▸ Action item
What lines of the data below hold the string "Given"? Copy each one.

* * *

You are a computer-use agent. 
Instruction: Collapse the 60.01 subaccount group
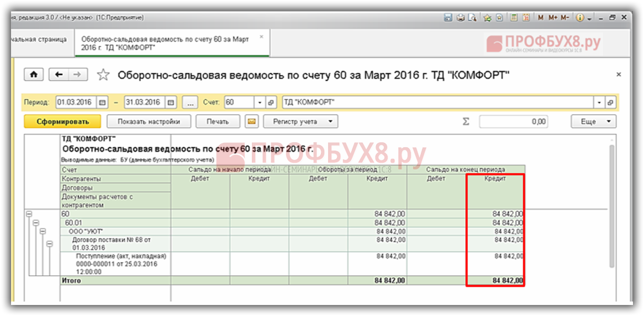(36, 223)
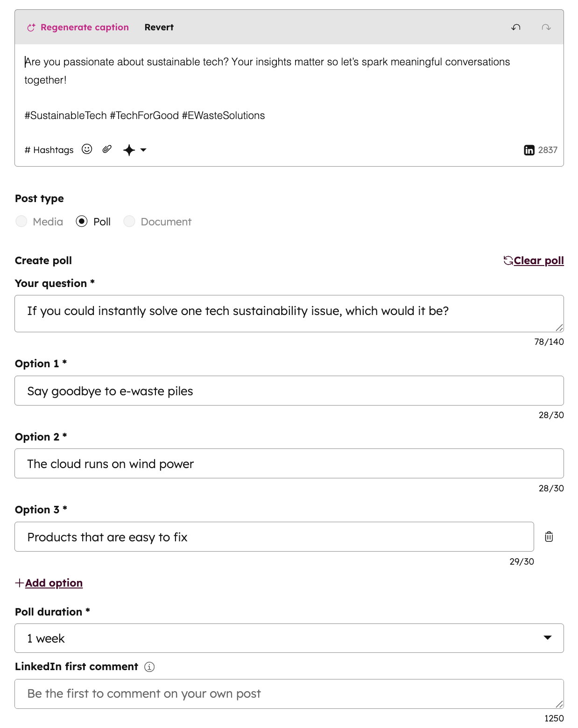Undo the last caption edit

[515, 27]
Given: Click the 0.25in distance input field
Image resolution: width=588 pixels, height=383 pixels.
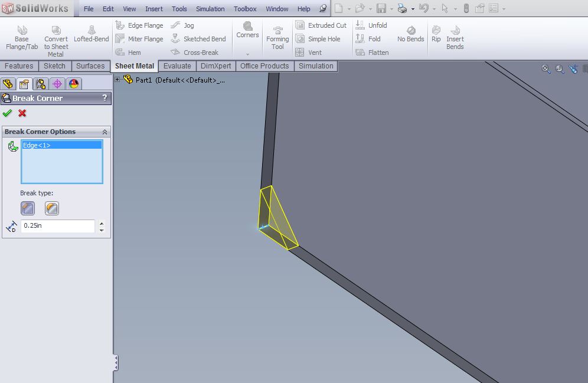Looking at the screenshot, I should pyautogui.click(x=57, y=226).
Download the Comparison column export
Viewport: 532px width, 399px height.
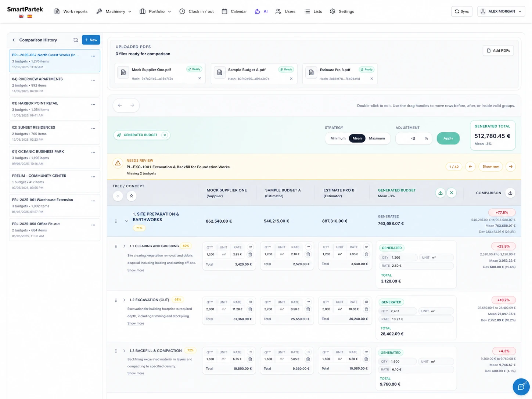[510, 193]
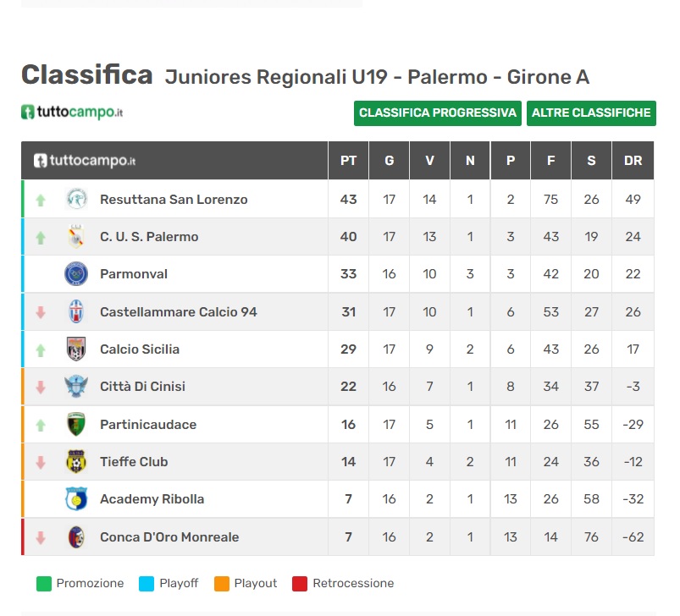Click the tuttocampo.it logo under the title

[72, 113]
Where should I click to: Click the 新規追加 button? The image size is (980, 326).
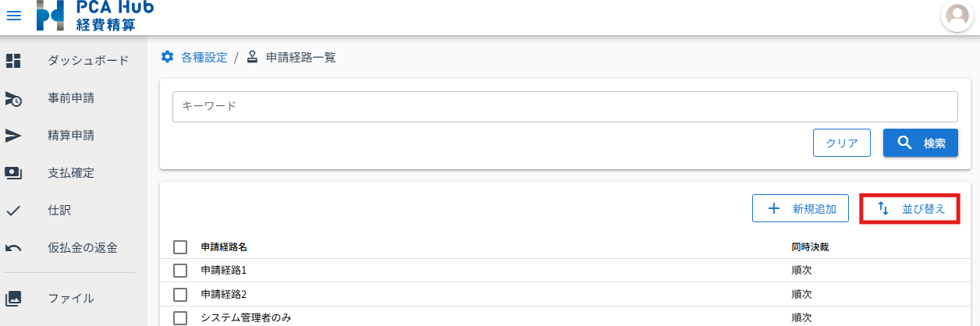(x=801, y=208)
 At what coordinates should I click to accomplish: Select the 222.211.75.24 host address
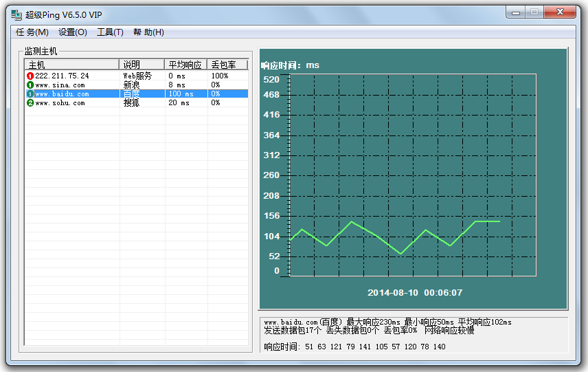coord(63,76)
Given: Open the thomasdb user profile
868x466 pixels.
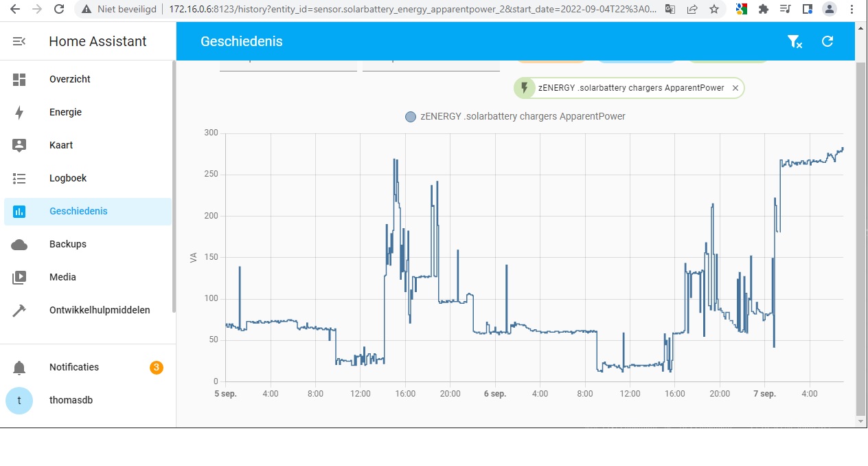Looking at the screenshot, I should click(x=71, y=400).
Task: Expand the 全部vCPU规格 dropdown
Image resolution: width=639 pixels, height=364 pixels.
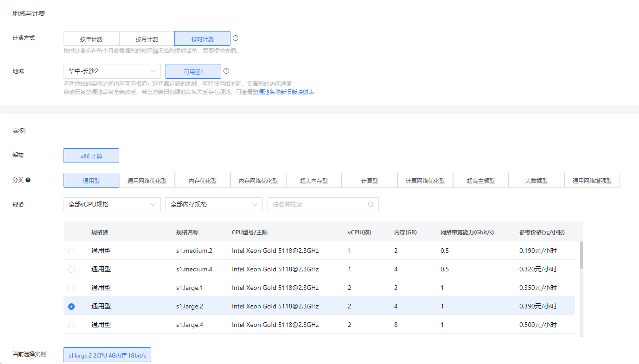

* * *

▸ Solution to this problem
Given: Click the 0.25in distance input field
Given: Open the thomasdb user profile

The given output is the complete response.